= The Hermetic Order of the Golden Dawn, Inc. =

Magical organization founded in 1977

Official logo of the Order

The Hermetic Order of the Golden Dawn, Inc. is a 501(c) non-profit organization associated with a modern magical Order of the same name. While bearing the same name as the historical Hermetic Order of the Golden Dawn (1888-1908), the modern Order does not have or claim direct descent or institutional lineage from the original Order or from the Societas Rosicruciana in Anglia. However, it does claim "initiatory lineage" to the original Order on their About Us page on their official website. The order is run by Chic Cicero and Sandra Tabatha Cicero.

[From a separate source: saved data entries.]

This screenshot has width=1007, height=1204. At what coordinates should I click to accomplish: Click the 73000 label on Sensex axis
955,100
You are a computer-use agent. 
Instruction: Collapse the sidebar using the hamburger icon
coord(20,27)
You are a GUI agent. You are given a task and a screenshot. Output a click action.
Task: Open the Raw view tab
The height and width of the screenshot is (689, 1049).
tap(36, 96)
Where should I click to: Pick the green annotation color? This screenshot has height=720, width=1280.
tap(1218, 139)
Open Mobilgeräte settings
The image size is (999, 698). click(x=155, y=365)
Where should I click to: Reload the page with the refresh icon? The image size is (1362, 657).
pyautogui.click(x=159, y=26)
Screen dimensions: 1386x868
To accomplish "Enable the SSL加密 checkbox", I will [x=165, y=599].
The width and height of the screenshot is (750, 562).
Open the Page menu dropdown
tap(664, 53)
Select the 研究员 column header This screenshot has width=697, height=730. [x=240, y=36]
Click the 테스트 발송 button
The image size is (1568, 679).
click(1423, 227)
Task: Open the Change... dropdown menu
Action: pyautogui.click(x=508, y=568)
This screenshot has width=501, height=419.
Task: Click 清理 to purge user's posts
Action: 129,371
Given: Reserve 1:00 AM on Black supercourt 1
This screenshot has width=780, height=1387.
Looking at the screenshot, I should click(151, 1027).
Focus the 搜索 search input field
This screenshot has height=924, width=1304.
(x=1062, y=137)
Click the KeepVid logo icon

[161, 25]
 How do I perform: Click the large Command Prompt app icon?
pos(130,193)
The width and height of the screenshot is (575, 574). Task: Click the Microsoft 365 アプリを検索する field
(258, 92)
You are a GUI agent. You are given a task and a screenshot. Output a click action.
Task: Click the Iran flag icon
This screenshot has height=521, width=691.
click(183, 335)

According to author Gerald Suster, this Order is notable for having the only working Golden Dawn temple in the United States at the end of the 1970s.

==History==

According to founder Chic Cicero, in 1977 he rented a house in Columbus, Georgia for sole use as a Golden Dawn temple, he and his wife established an autonomous Golden Dawn temple there, built a Neophyte Hall and Vault of the Adepti, and called the resulting temple Isis-Urania, "after the original London temple of Mathers, Westcott and Woodman".

In June 1982, Israel Regardie traveled to the Isis-Urania temple to take on the offices of Initiating Hierophant and Chief Adept in the temple's Vault of the Adepti. During the visit, Regardie initiated two people into the Adeptus Minor grade and a third into the Neophyte grade. During this time, Regardie also consecrated the Ciceros' Vault of the Adepti and established the Second Order.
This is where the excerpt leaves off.